Effect of Co-Loaded Vitamin D3 on Intravenous Injectable Raloxifene Delivery System

Abstract

Owing to its promising advantages, including improved drug bioavailability and therapeutic efficiency at low doses and frequency, increased patient convenience and compliance, and prolonged storage life, nanomedicine has received heightened attention over conventional pharmaceuticals. Human serum albumin (HSA)-based nanoparticles have been used as drug carriers in injectable formulations, with great success and versatility. In this study, raloxifene and vitamin D3 were co-encapsulated in HSA-based nanoparticles (Ral/VitaD/HSA/PSS NPs) as an intravenously injected pharmaceutical formulation in order to enhance their availability in the body. The lyophilization–hydration method was utilized to develop the Ral/VitaD/HSA/PSS NPs. In addition, the characteristics and stability of the NP and the effect of the co-loading of vitamin D3 on raloxifene release in vitro and in vivo were discussed. The raloxifene and vitamin D3 molecules were successfully encapsulated and well dispersed in an amorphous state within Ral/VitaD/HSA/PSS NPs.
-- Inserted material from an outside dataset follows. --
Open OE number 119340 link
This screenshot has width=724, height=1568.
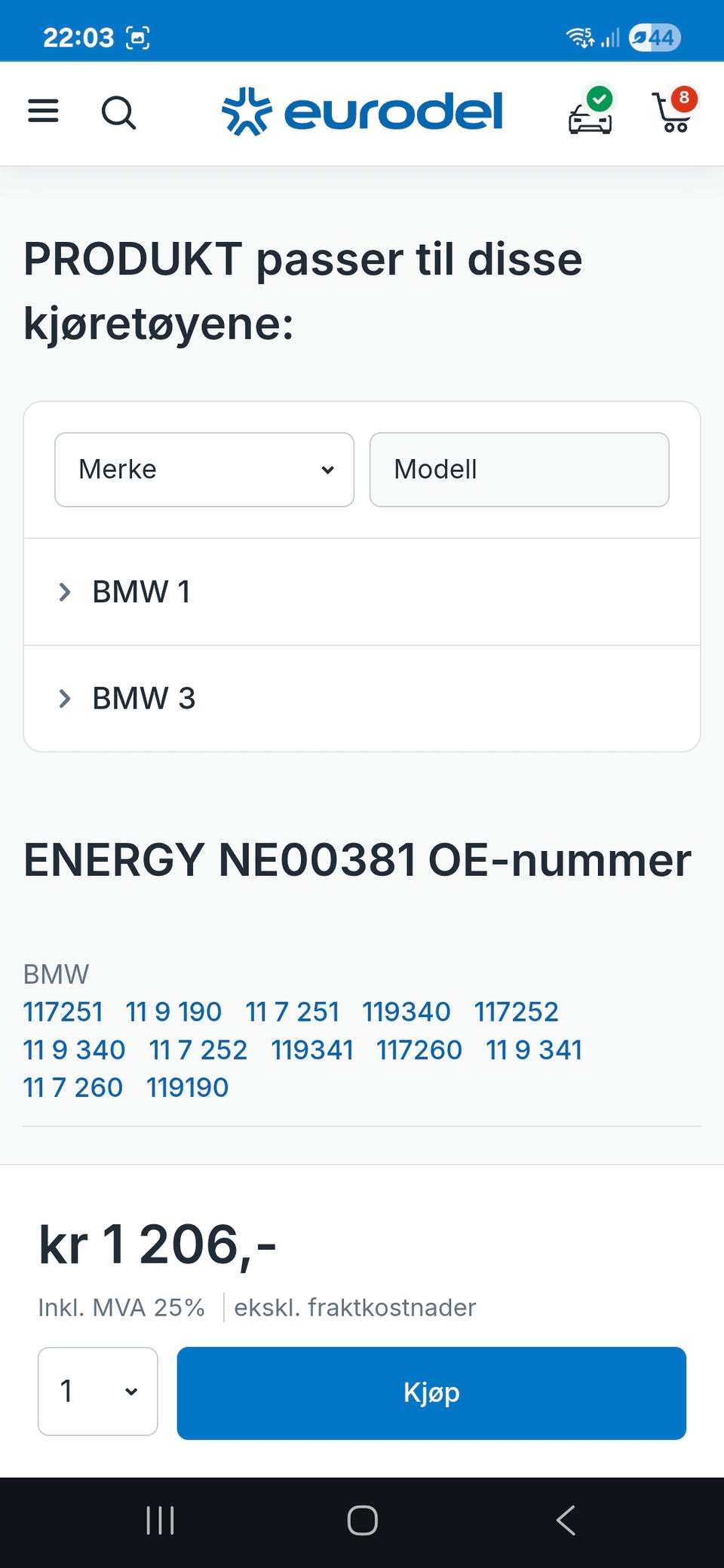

The prepared Ral/VitaD/HSA/PSS NPs were lyophilized for long-term storage and were both biocompatible and hemocompatible, enhancing alkaline phosphtase activity in osteoblasts. Delivered via intravenous injection, Ral/VitaD/HSA/PSS NPs addressed the low bioavailability of raloxifene and vitamin D3 caused by oral administration, and improved their compatibility and residence time in the body. Overall, the established raloxifene–vitamin D3-co-loaded NPs may be a potential nanomedicine contender for treating postmenopausal osteoporosis.